(Directions for this task)
Extract every line of the material that contains the string "header", matching case exactly.

(Provided data)
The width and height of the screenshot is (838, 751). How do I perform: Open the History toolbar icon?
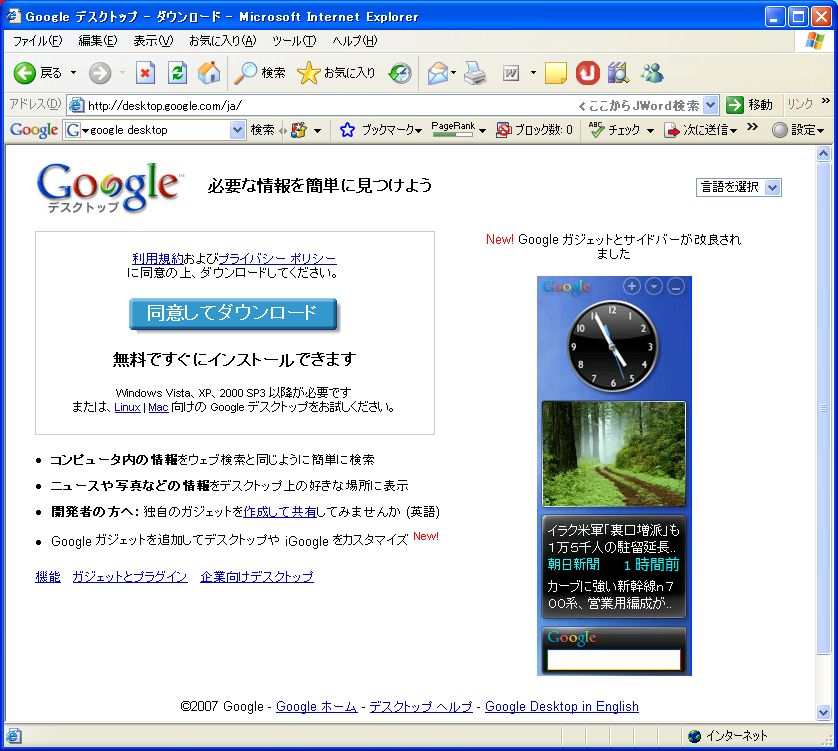click(400, 73)
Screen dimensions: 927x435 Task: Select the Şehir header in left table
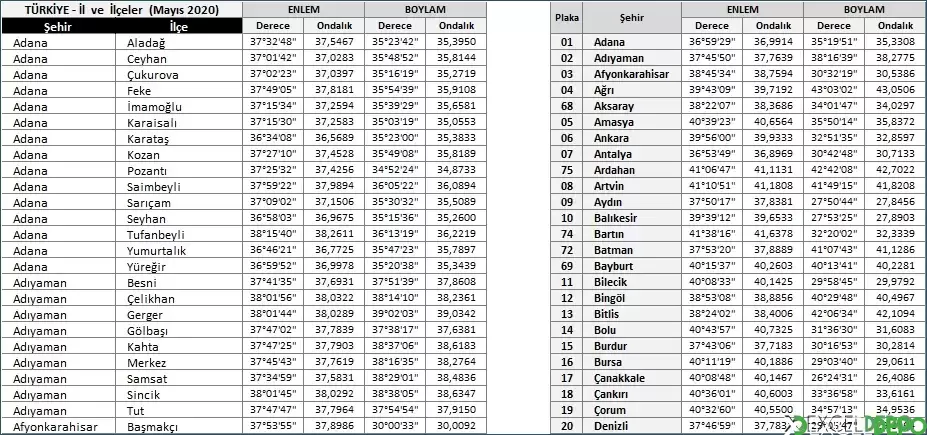pyautogui.click(x=59, y=26)
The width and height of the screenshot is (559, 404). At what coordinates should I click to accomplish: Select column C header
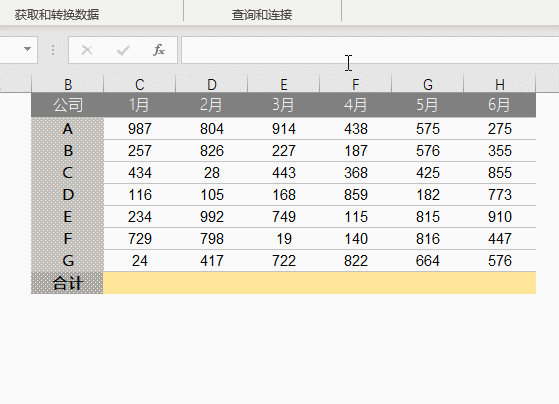click(139, 85)
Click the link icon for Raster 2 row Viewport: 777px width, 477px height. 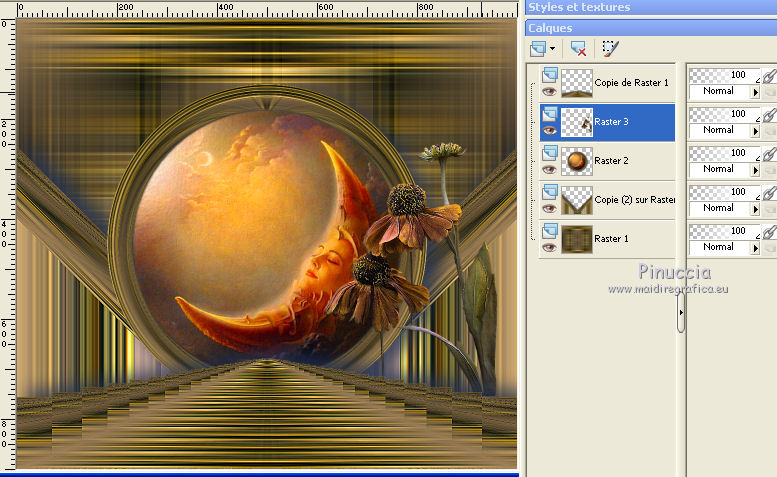coord(768,155)
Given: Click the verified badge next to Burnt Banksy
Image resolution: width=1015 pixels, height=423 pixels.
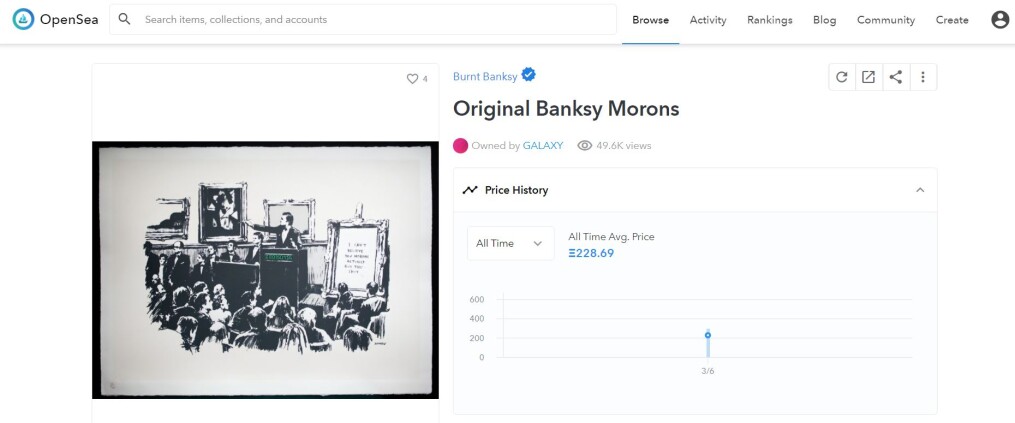Looking at the screenshot, I should click(529, 75).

(Exercise response)
Screen dimensions: 927x435 Task: Select the Şehir header in left table
The width and height of the screenshot is (559, 404). At what coordinates should I click to accomplish: Select column C header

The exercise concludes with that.